• Task item
Only these lines should appear, exactly: the one containing "This screenshot has height=607, width=1080." and every line after it through the end of the material below.

• Exercise inputs

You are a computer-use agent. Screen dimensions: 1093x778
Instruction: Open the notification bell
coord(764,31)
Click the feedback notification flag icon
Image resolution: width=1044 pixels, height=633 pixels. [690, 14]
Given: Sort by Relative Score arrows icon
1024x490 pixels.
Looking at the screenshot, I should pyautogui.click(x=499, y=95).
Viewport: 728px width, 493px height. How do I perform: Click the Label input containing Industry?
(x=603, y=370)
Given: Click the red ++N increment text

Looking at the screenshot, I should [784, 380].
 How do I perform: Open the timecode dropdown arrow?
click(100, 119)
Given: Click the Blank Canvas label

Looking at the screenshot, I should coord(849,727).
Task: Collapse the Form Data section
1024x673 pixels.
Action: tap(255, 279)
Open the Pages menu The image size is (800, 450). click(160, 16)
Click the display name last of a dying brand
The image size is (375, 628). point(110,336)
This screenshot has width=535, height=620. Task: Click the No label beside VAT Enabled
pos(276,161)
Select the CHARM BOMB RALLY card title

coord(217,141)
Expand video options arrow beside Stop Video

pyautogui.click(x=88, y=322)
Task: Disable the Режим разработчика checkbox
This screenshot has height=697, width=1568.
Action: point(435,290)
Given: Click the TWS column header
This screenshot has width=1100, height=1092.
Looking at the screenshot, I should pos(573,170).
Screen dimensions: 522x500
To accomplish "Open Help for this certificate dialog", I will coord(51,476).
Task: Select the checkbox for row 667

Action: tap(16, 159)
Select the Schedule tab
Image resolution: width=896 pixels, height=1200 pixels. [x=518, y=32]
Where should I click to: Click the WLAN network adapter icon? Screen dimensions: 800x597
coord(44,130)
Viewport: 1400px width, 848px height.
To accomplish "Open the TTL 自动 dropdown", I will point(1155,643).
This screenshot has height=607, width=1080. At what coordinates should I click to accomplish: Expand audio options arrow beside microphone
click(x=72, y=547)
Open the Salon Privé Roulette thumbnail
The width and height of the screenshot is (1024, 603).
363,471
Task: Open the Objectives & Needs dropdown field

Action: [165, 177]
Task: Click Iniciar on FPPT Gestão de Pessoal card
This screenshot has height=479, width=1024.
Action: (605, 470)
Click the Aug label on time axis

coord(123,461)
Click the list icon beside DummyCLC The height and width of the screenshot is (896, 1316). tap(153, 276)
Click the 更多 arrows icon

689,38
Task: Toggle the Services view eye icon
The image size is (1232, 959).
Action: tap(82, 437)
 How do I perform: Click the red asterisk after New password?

• Result of this exercise
This screenshot has height=607, width=1080. At what coordinates should I click to accomplish: Expand audio options arrow beside microphone
click(x=72, y=547)
Open the Salon Privé Roulette thumbnail
The width and height of the screenshot is (1024, 603).
363,471
Task: Open the Objectives & Needs dropdown field

Action: [165, 177]
Task: Click Iniciar on FPPT Gestão de Pessoal card
This screenshot has height=479, width=1024.
Action: (605, 470)
Click the Aug label on time axis

coord(123,461)
Click the list icon beside DummyCLC The height and width of the screenshot is (896, 1316). tap(153, 276)
Click the 更多 arrows icon

689,38
Task: Toggle the Services view eye icon
The image size is (1232, 959).
Action: tap(82, 437)
 How do I perform: Click the red asterisk after New password?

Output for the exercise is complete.